Conditional Formatting for Assessment

Now to use this tactic with assessment is a bit trickier, but still doable. You’d just write a question for your students to answer. There needs to be a very specific, non negotiable answer for this to work. Provide a place for them to write their answer. In the answer cell, set up a conditional formatting rule to indicate the specific answer. You can set this up so that it is text using the “text is exactly” rule. I suggest this one because otherwise, they can have a partial answer and still get “credit.” Numeric answers are the easiest, using the “is equal to” or “is between” if you’d like to account for rounding errors.

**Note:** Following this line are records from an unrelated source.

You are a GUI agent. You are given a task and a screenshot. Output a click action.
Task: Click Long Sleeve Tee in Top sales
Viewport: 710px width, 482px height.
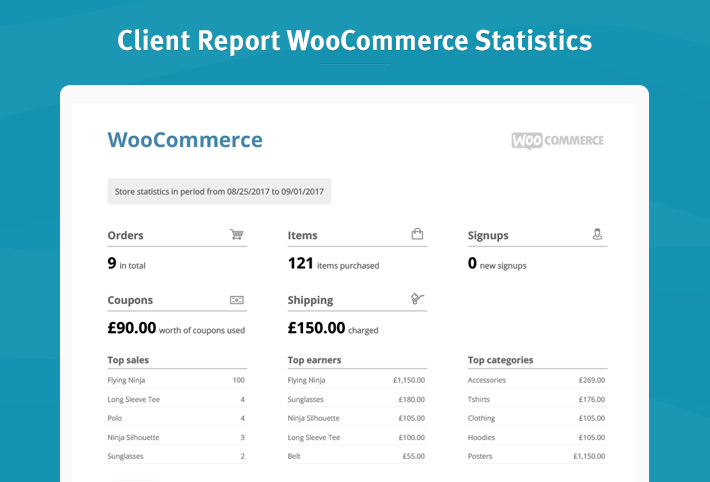tap(134, 399)

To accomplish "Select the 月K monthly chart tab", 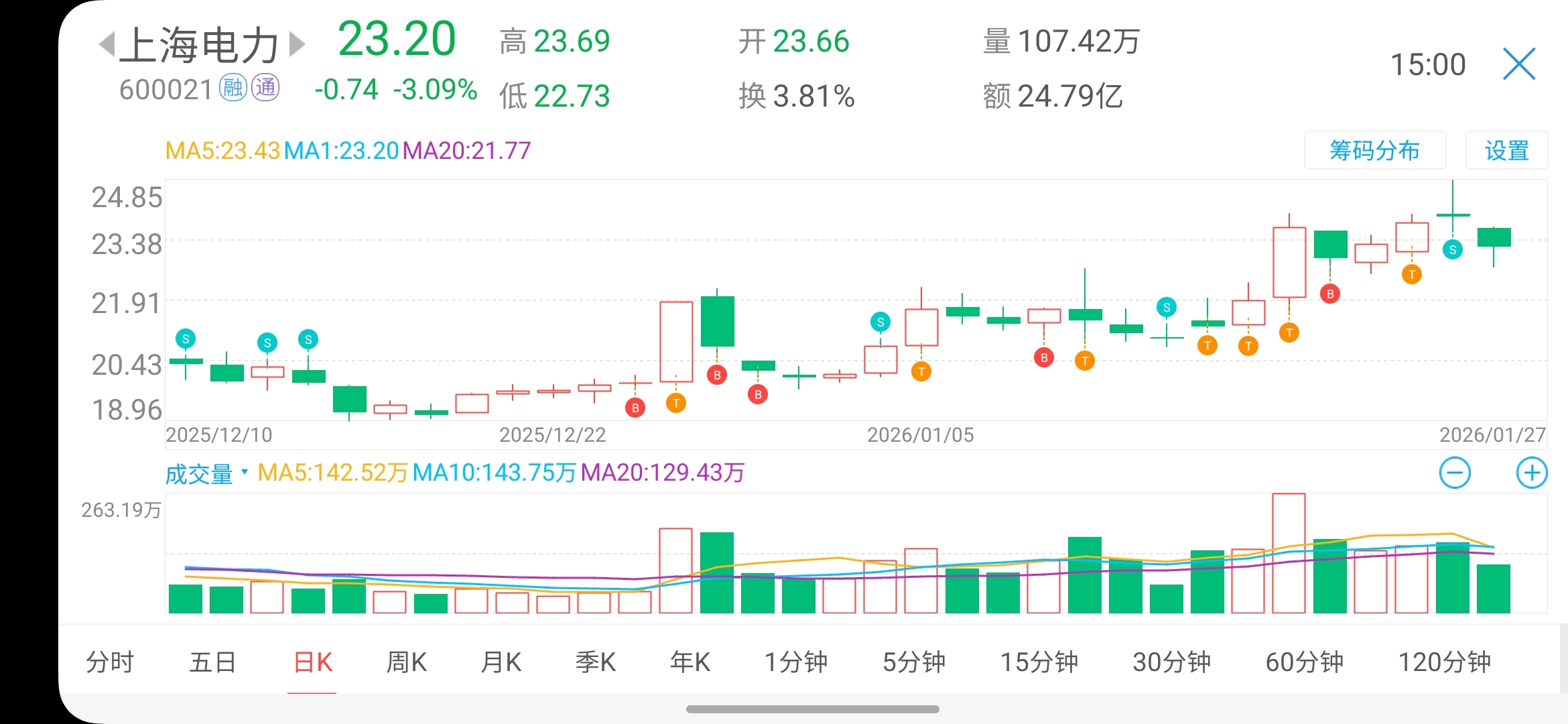I will click(x=501, y=662).
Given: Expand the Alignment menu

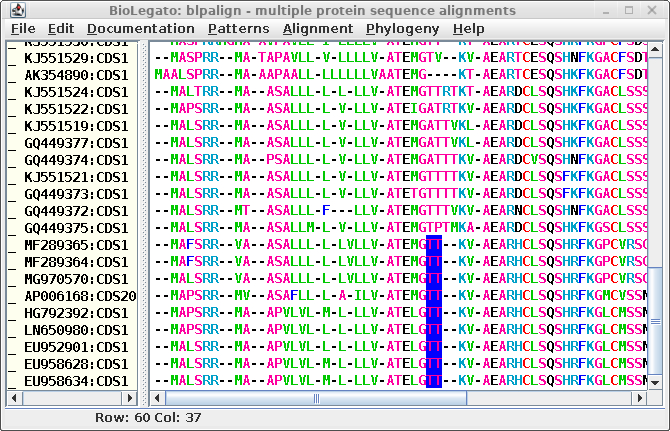Looking at the screenshot, I should pyautogui.click(x=318, y=29).
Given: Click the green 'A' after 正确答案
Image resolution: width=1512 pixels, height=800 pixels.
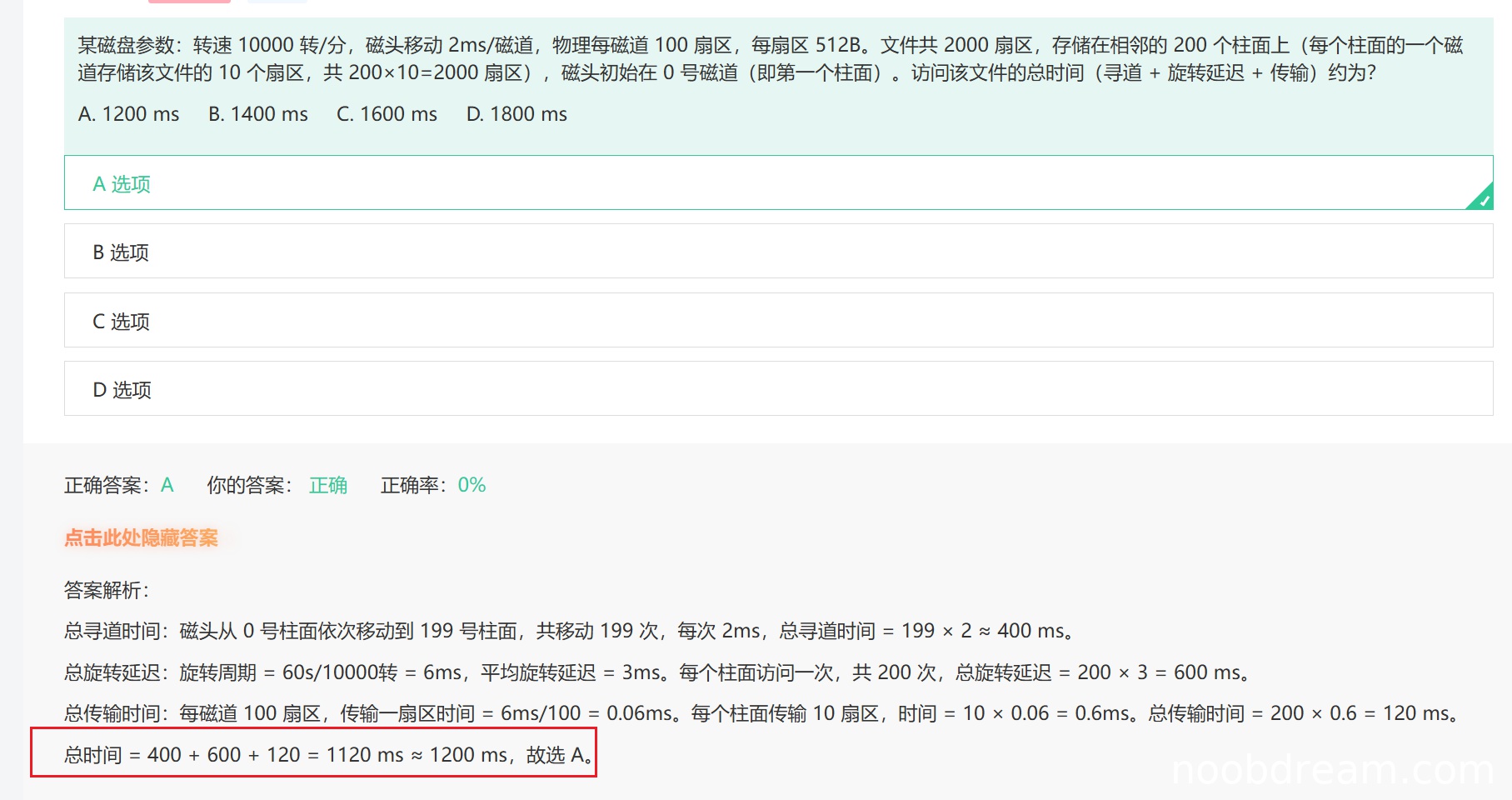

For the image below I programmed each individual answer cell. I set “text is exactly” input the correct answer as the first rule. Those were coded to turn green. I set a second rule “text does not contain” and the correct answer. Those turn red. This can give you some problems. For the second question (in row three), I could have submitted “40” and not been marked wrong. I also would not have been marked right. The cell would have stayed white. Since the correct answer is 4, and the wrong answer submitted has a four in it, the spreadsheet doesn’t know to make it wrong. Currently, there is no way to set the cell to “text is 100% not ___.” When that feature arises, I may just be the happiest woman on Earth.

pixel-art-google-sheets-conditional-formatting

Going all in on full on pixel art is going to a huge challenger for a beginner. Like I said, it took me around 15 hours to get my template down for my pixel art and I’m pretty strong in my spreadsheet skills. I’d start with building a basic template that will color code the answers the kids submit. As mentioned earlier, it has tons of benefits for your remote kids that can’t have constant contact with you to get their questions answered.